▸ Stated exercise 1
Count the lines of the records below that contain the string "Select", treating uppercase and lowercase letters as distinct.

======== Excerpt ========

Ravenous Bugblatter Beast of Traal
My suggestion? MW&TH creating a new world with total creative freedom, something like a spiritual succesor. If this project works, then WotC buys it as a new D&D world.
The issue was that they have already put in over a year of work on what they are doing now, which in the original lawsuit they claimed at millions of dollars of value - which sounds like established work with expected royalties. A settlement to do something else that does not fulfill that would probably not be acceptable.
 



Abstruse

Legend
I'm still bummed we never saw Dragonlance 4E.
Blame the switch to the Essentials release method for that. Dragonlance was going to be the next setting after Ravenloft (which work on that got repurposes into the Shadowfell thing they did) with a complete reboot of the setting and a new trilogy of novels starting with a brand new version of Dragons of Autumn Twilight written by Jim Butcher (Dresden Files, Codex Alera). He was going to have Tasselhoff not have the dagger he "borrowed" during their first fight on the way to the Inn of the Last Home, which means Flint would've been injured and the three of them delayed getting to the Inn until after Goldmoon and Riverwind arrived and all the ripple effect changes from there. He also had new concepts for the characters, like Raistlin inspired by Dr. Gregory House from the TV show House. The deal fell apart when Butcher learned that Weis and Hickman hadn't been consulted so he pulled out, and shortly after the 4e line was restructured and the release schedule scrapped.

======== Entries shown ========

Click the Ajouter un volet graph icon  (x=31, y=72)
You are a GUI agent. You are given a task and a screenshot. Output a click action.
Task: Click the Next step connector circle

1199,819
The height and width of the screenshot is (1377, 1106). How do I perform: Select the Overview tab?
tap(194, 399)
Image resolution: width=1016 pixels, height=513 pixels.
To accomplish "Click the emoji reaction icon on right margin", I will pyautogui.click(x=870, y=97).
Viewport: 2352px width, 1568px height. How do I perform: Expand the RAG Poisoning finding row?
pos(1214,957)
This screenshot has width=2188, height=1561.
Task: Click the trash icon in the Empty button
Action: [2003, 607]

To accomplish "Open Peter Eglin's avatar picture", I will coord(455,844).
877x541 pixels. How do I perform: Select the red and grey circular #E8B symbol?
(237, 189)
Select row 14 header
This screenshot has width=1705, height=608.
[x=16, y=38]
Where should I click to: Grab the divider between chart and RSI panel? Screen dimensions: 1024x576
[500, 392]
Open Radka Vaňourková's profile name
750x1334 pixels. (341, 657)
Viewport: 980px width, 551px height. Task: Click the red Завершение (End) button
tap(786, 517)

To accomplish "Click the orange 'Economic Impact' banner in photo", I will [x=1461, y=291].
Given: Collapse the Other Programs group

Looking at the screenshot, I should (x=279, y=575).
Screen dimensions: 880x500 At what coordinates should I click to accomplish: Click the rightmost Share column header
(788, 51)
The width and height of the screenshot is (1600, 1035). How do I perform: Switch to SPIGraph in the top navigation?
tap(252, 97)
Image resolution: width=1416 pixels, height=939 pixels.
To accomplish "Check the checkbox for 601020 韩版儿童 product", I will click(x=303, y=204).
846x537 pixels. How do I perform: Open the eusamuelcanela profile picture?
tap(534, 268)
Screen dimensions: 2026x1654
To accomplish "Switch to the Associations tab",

========

▸ Stated exercise 2
Continue the forum thread about Dragonlance and other D&D settings above from the point where it stops.

▸ Result 1
3

▸ Result 2
 

Von Ether

Legend
Again, kill fees (where the writer gets some compensation even if the project is killed) were invented for a reason. And for projects as big as WotC tackles, kill fees can be a good insurance policy (since the fee would have probably been smaller than the settlement they are now locked into.)

And high profile personalities like W and H should have merited a kill fee. In many ways, the ttRPG industry is young and it still look to other industries for tools to use.